(Screen-element location records)
# # #

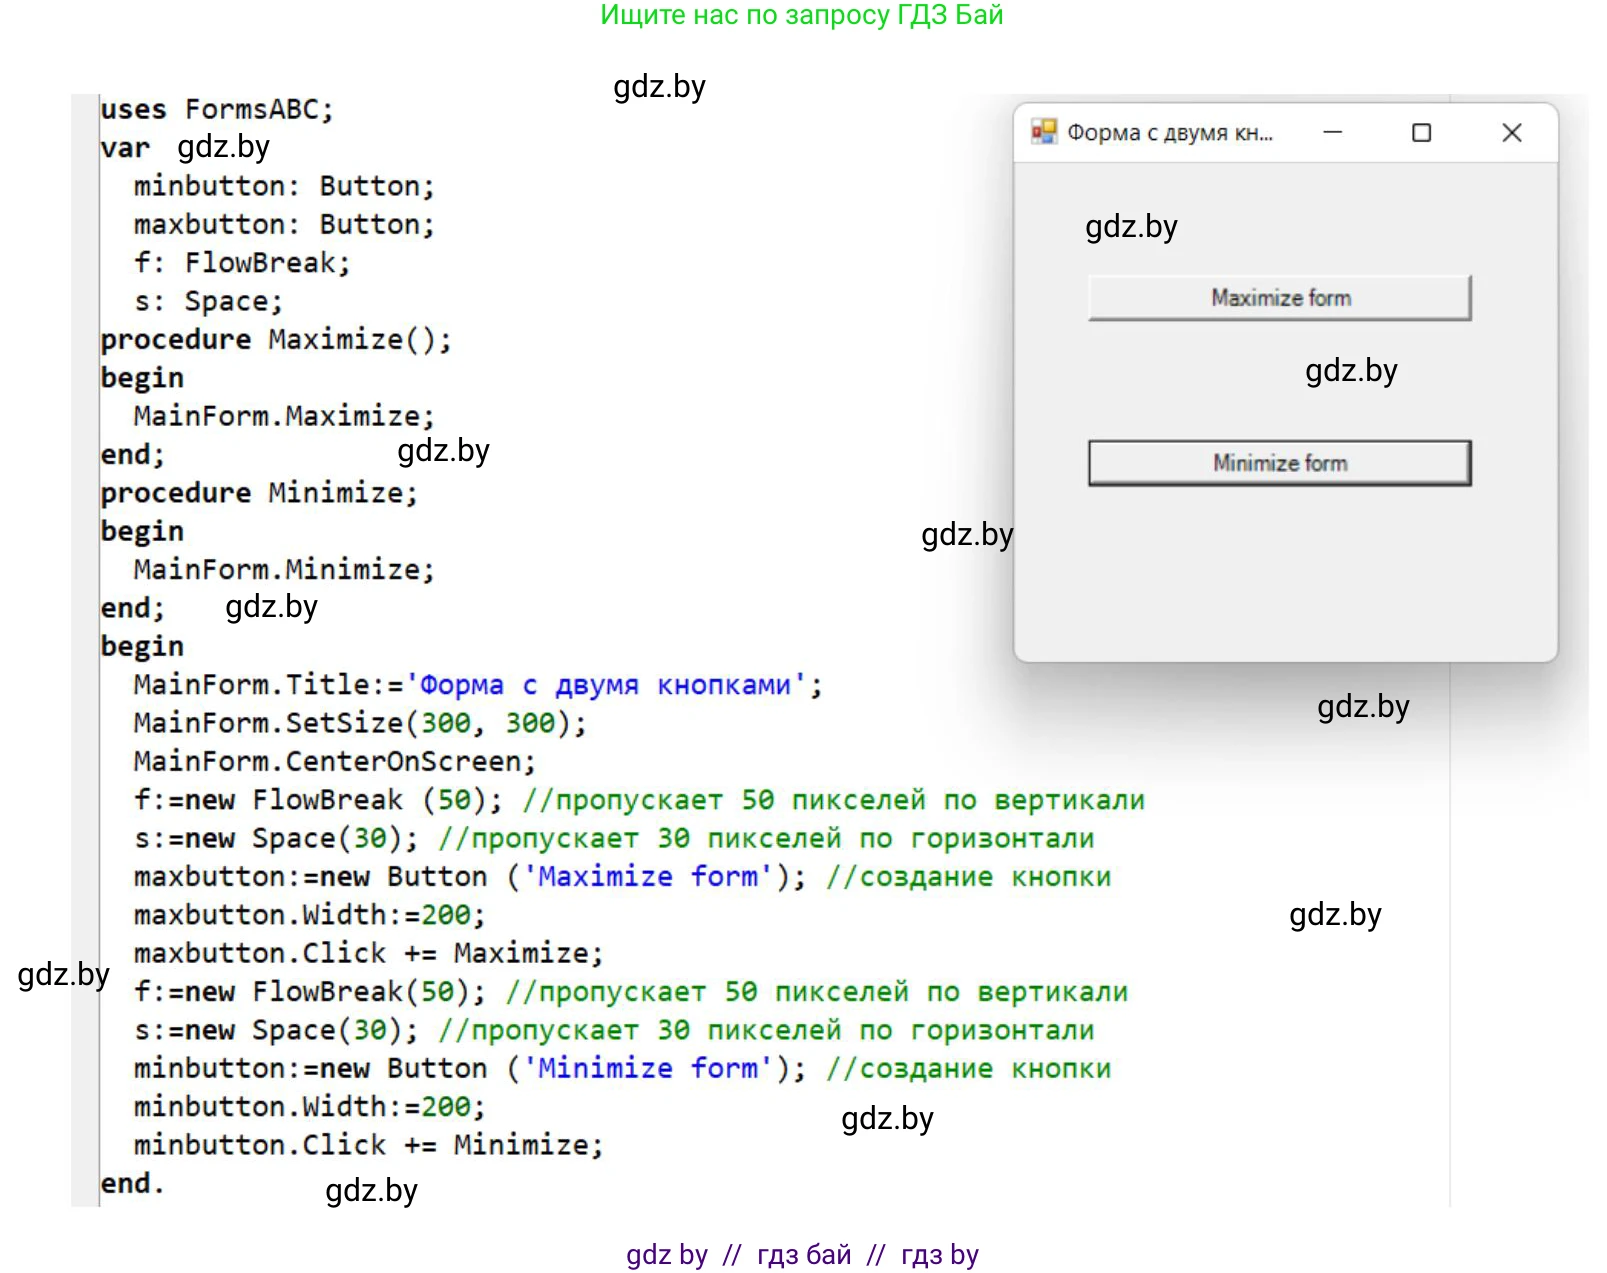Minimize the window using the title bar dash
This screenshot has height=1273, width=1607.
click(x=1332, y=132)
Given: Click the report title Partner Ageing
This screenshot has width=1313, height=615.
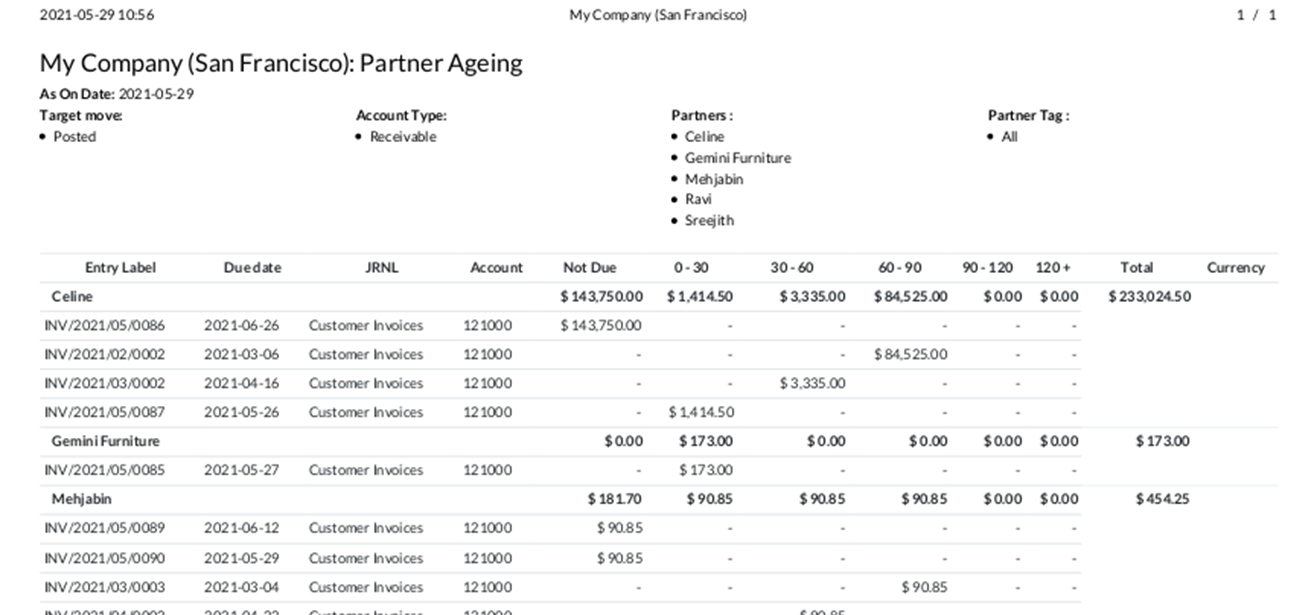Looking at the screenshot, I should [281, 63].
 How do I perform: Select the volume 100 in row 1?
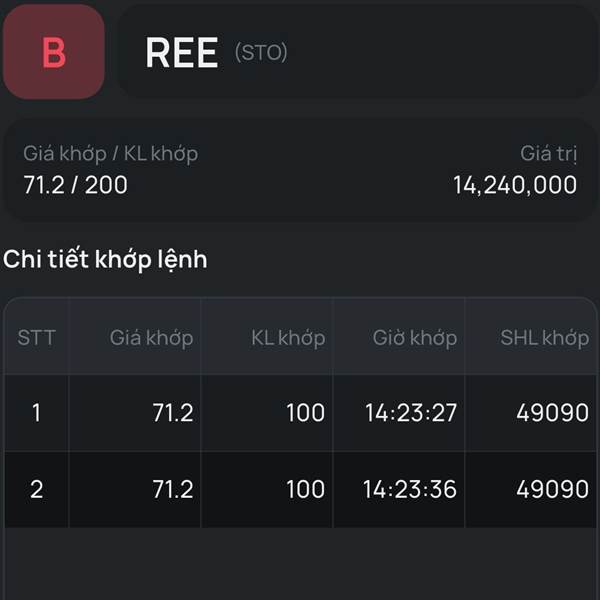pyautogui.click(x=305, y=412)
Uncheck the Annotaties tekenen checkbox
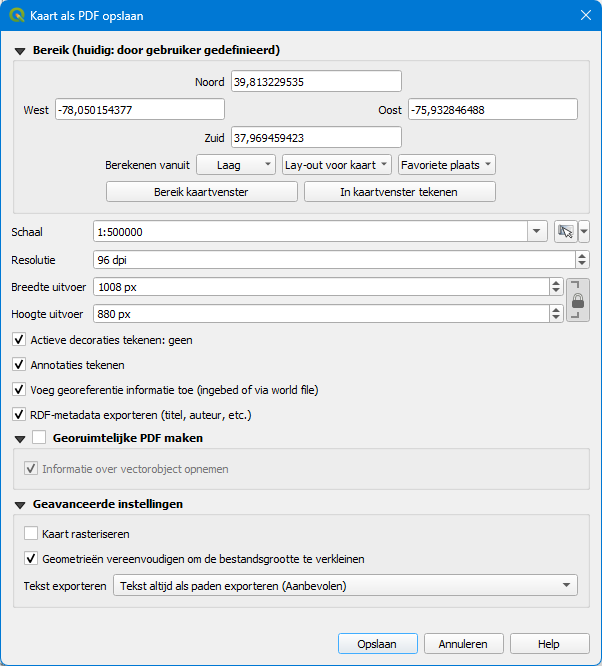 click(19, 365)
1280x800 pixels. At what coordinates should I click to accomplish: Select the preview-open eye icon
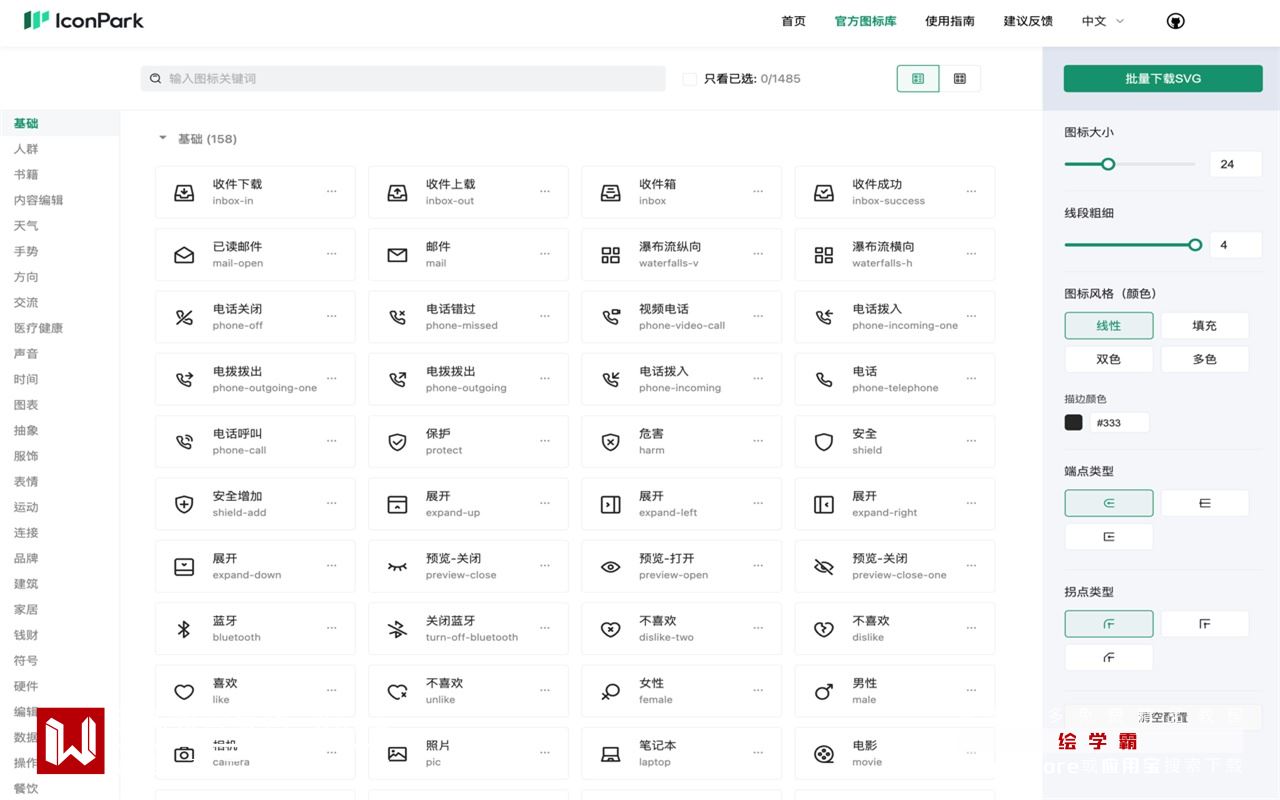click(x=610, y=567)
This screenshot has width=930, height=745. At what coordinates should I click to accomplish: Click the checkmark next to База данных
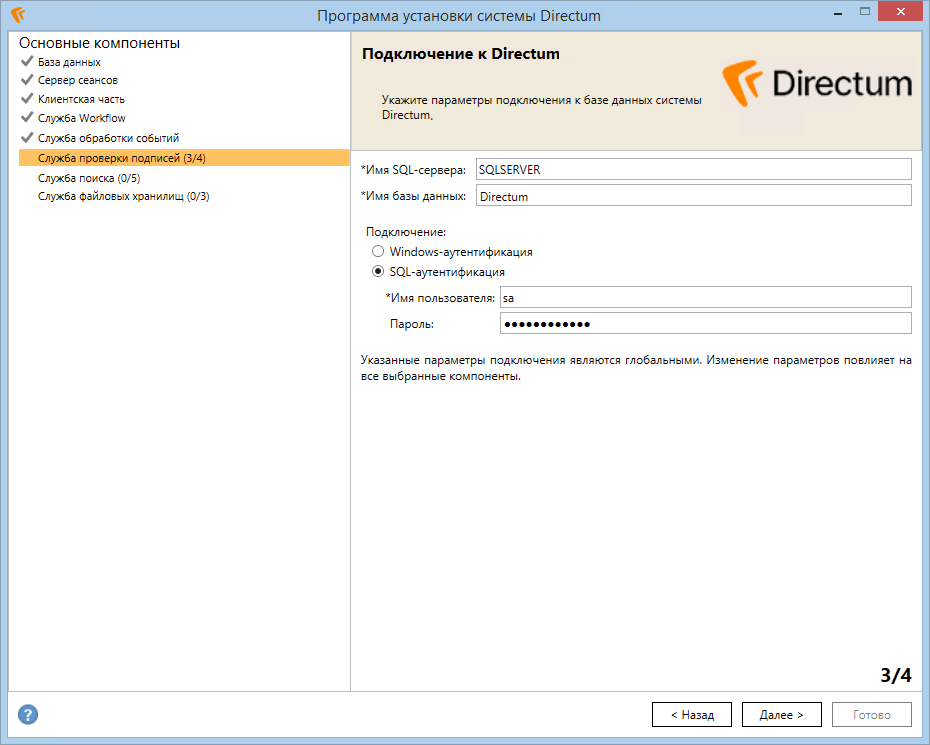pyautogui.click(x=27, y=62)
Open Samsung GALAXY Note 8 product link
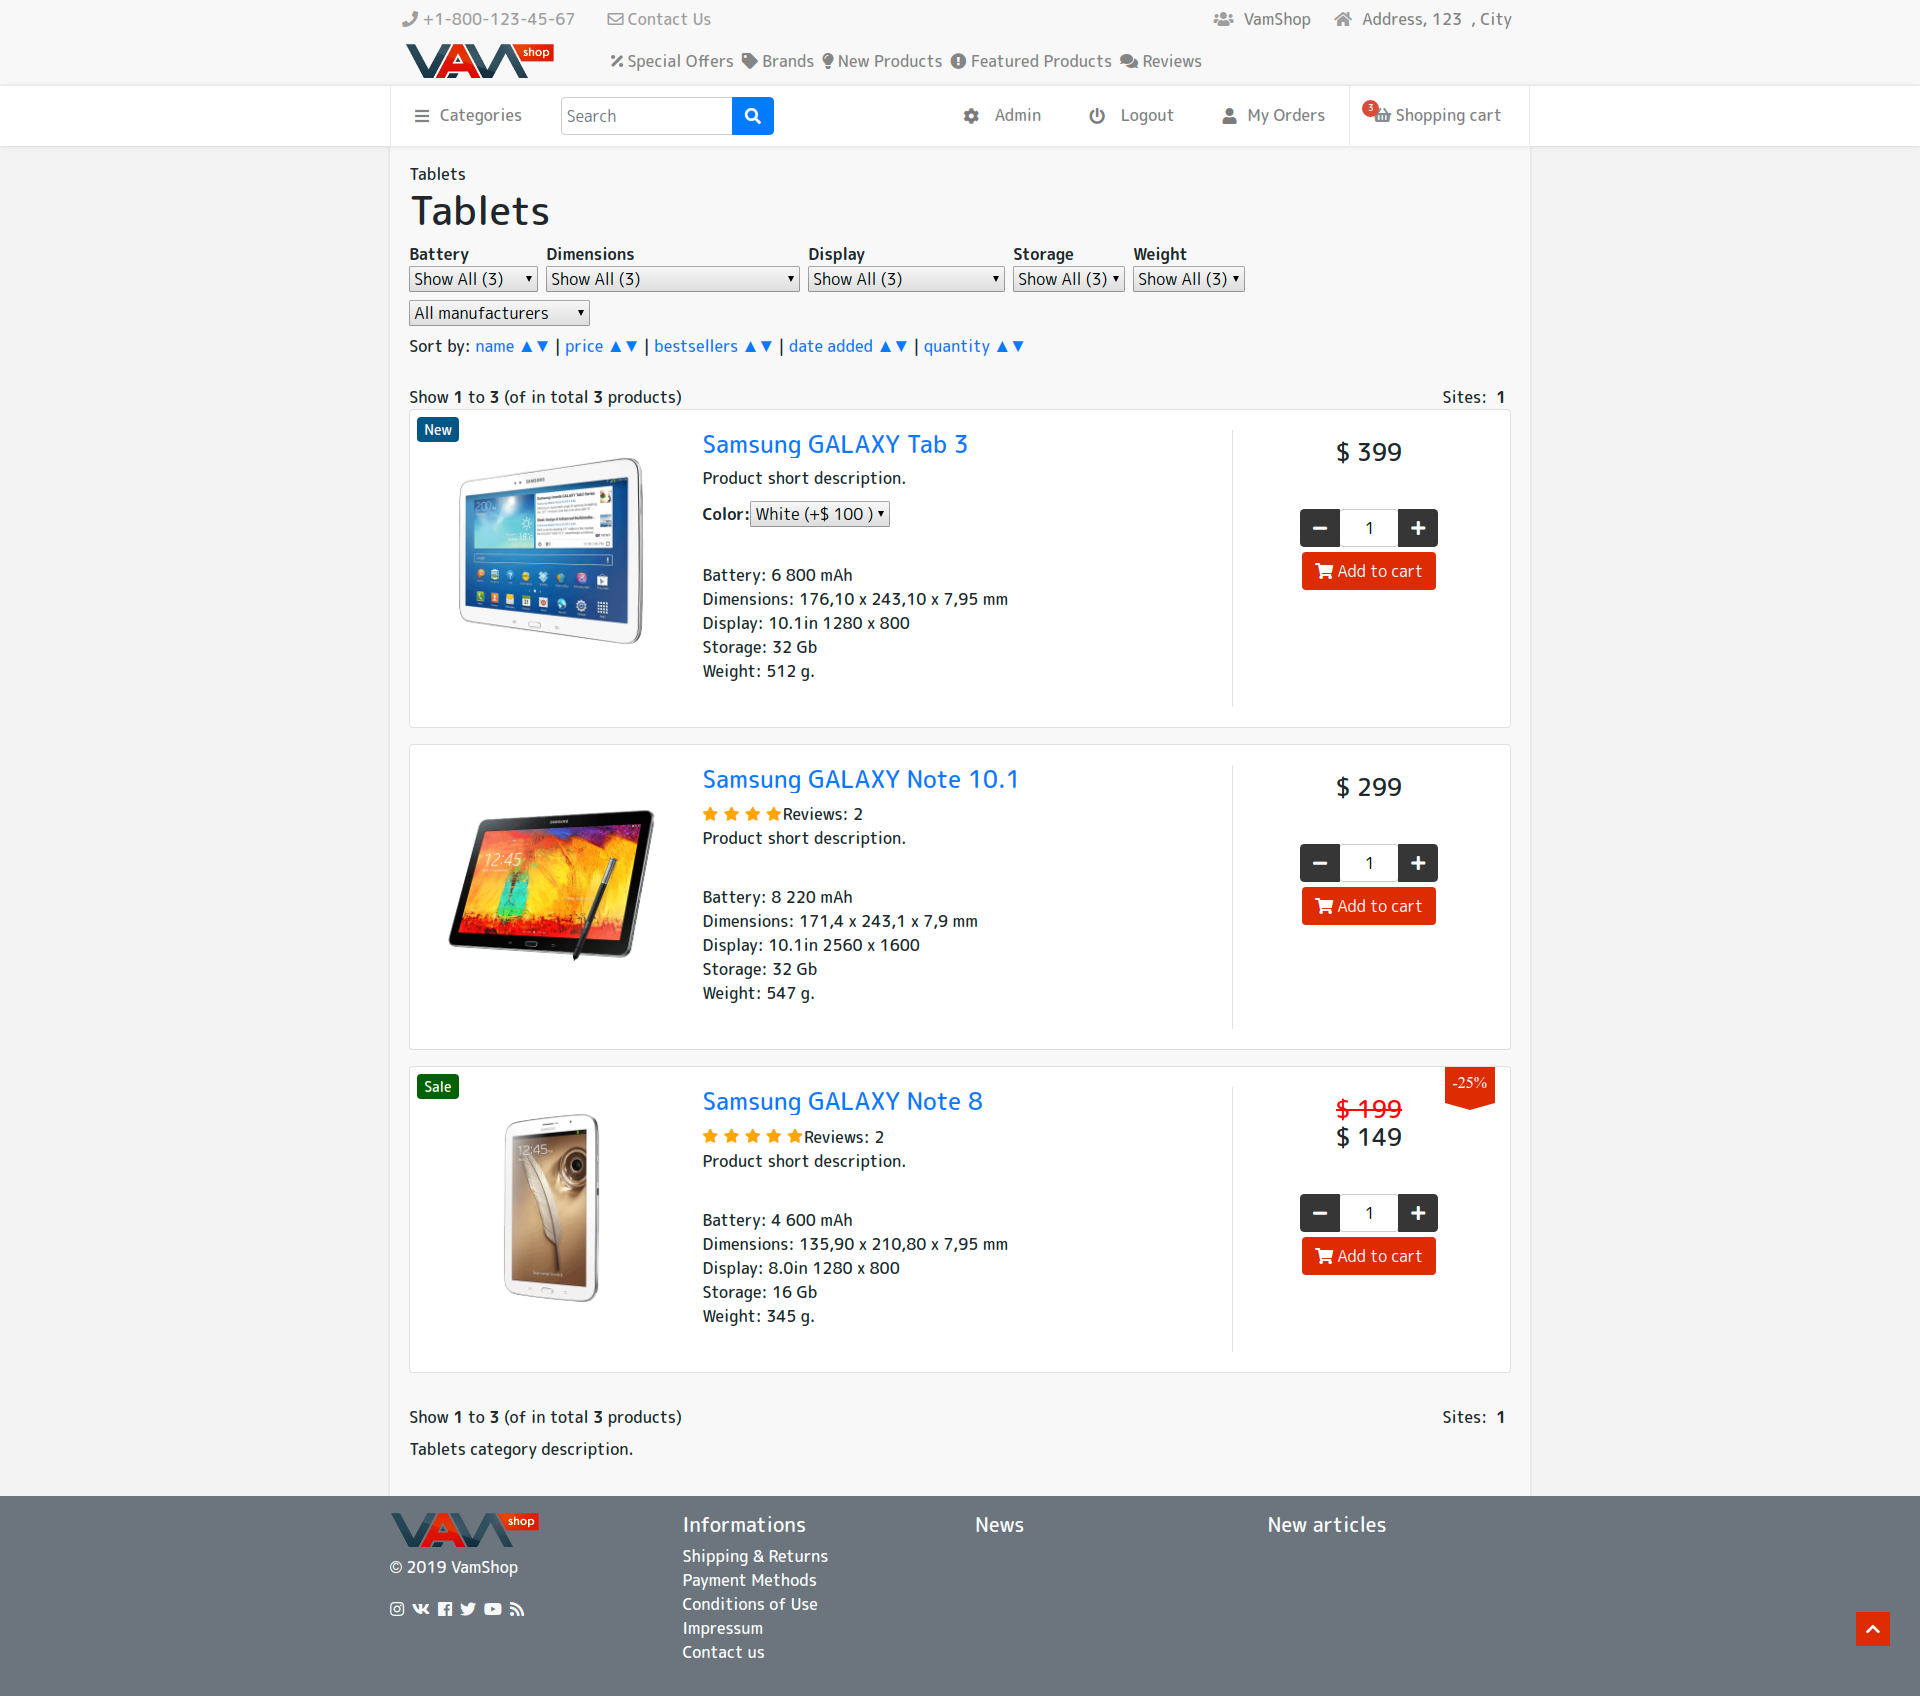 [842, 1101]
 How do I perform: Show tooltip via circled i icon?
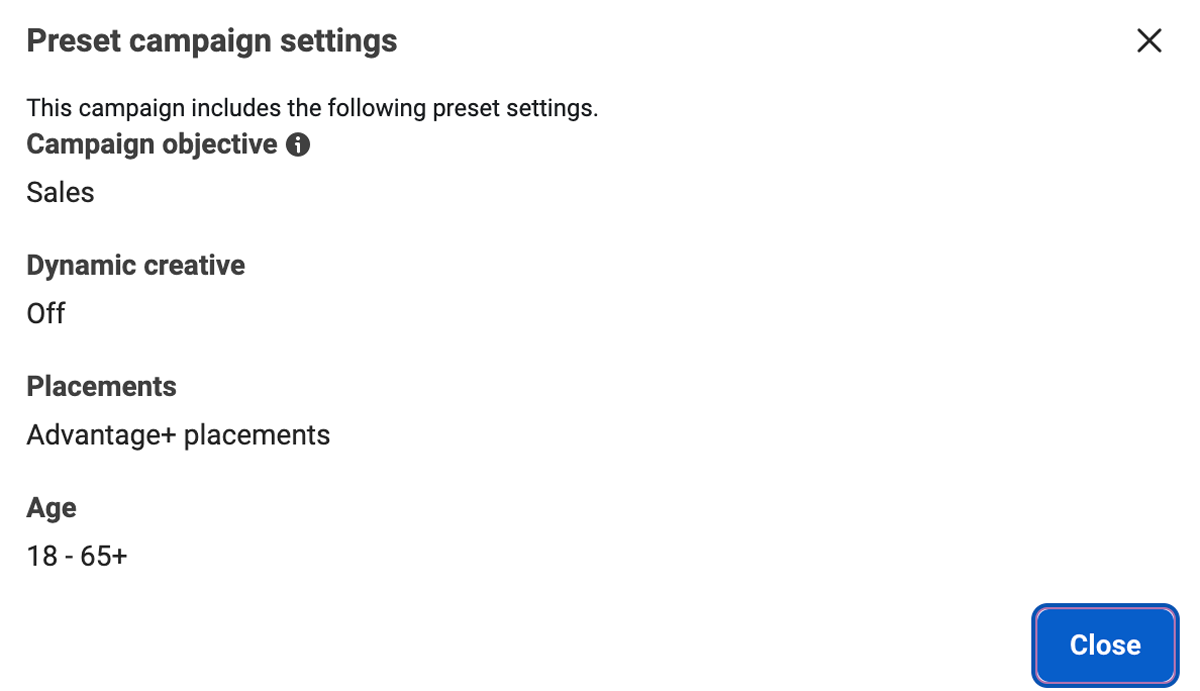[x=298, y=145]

# # #

PROBLEM TO SOLVE: Rename "coordinates" to "location" in the lines starting with the line that contains "1280x800 pixels. At" and going on through the end of the records, and give only those lines with nothing else changed. Leave the pictures out.

RESPONSE:
1280x800 pixels. At what location should I click to accomplish: Select the preview-open eye icon
click(x=610, y=567)
This screenshot has width=930, height=745. At what location should I click to accomplish: Click the checkmark next to База данных
pyautogui.click(x=27, y=62)
Open Samsung GALAXY Note 8 product link
 [842, 1101]
 How do I perform: Show tooltip via circled i icon?
[x=298, y=145]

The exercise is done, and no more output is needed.